A suggestion to improve the model would be to consider the workday, year and Sensor as variable within the model. If it is a workday, pedestrian counts at Birrarung Marr and Southern Cross Station increase. Furthermore, year has shown a reduction in pedestrian counts for the year 2020, due to the Coronavirus restrictions. The sensor has also been shown to impact the pedestrian counts, with some sensors being more widely used depending on the circumstance, day, time, etc. Therefore, there seems to be significant difference in the pedestrian counts respective to the workday, year and sensor variables. Hence, forming a relationship among these variables and the pedestrian count would be a suggestion to improve the model.

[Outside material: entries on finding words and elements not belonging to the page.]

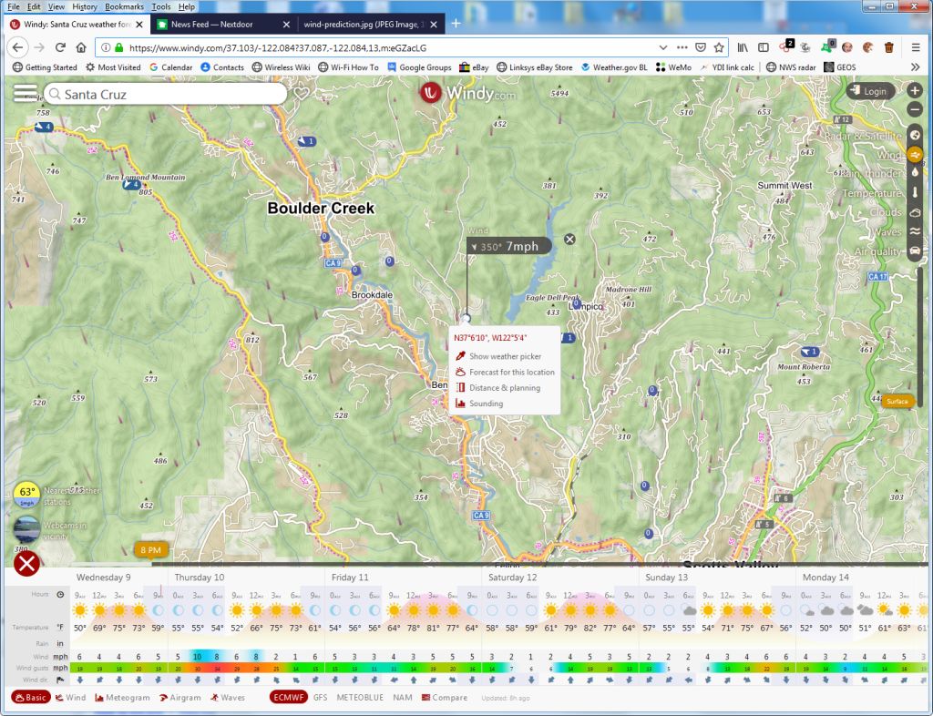Toggle temperature unit °F

point(60,628)

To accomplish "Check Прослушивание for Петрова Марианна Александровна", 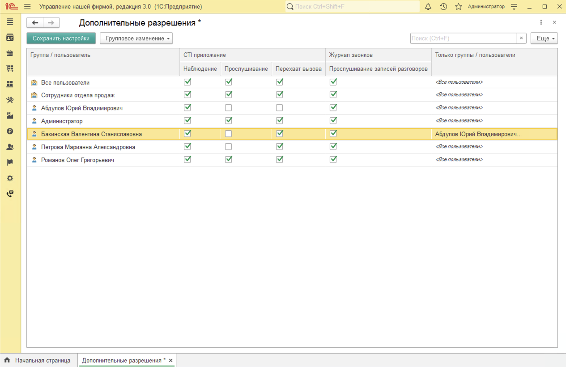I will tap(229, 147).
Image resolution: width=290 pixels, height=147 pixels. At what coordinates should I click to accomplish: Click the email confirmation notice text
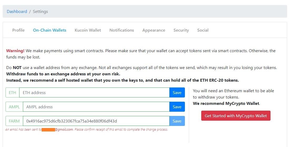click(x=87, y=129)
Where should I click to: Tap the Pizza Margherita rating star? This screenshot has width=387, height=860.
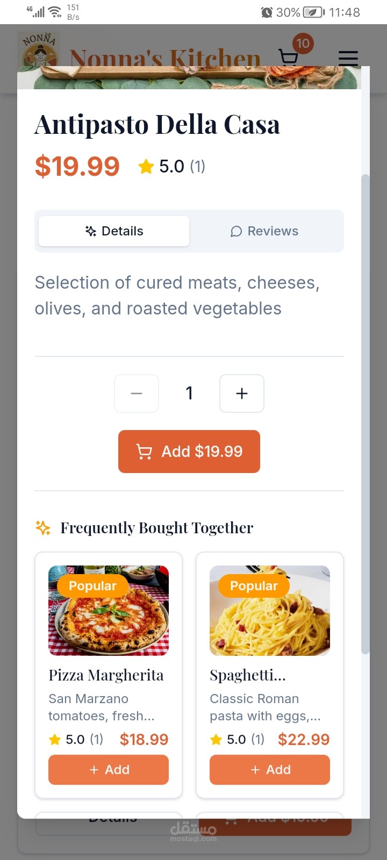[54, 740]
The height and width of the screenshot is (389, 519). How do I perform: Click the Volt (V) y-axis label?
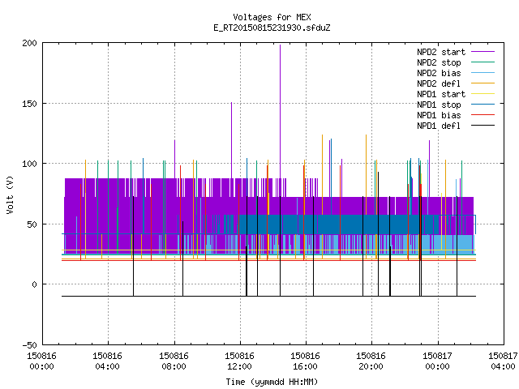tap(10, 195)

What sort of improvements do you think you could make to the model? Fit two more models, Try adding more variables to the linear model.
walk_fit_lm_sensor <- lm(
formula = log_count ~ Time + month + weekday + high_prcp + high_temp + low_temp + Sensor,
data = melb_walk_weather_prep_lm
)
walk_fit_lm_year <- lm(
formula = log_count ~ Time + month + weekday + high_prcp + high_temp + low_temp + year,
data = melb_walk_weather_prep_lm
)
Why did you add those variables?
Year has been shown to impact pedestrian counts just recently due to the 2020 Coronavirus restrictions, therefore, the model should be adjusted to reflect this. Similarly, the pedestrian counts vary at each sensor at different locations, therefore it is appropriate to include the sensor in the model.
bind_rows(
first = glance(walk_fit_lm),
sensor = glance(walk_fit_lm_sensor),
year = glance(walk_fit_lm_year),
.id = "type"
)
## # A tibble: 3 x 12
## type r.squared adj.r.squared sigma statistic p.value df logLik AIC
## <chr> <dbl> <dbl> <dbl> <dbl> <dbl> <int> <dbl> <dbl>
## 1 first 0.524 0.524 1.21 669. 0 36 -34259. 68592.
## 2 sens~ 0.690 0.689 0.981 1242. 0 39 -29719. 59518.
## 3 year 0.554 0.554 1.18 733. 0 37 -33572. 67219.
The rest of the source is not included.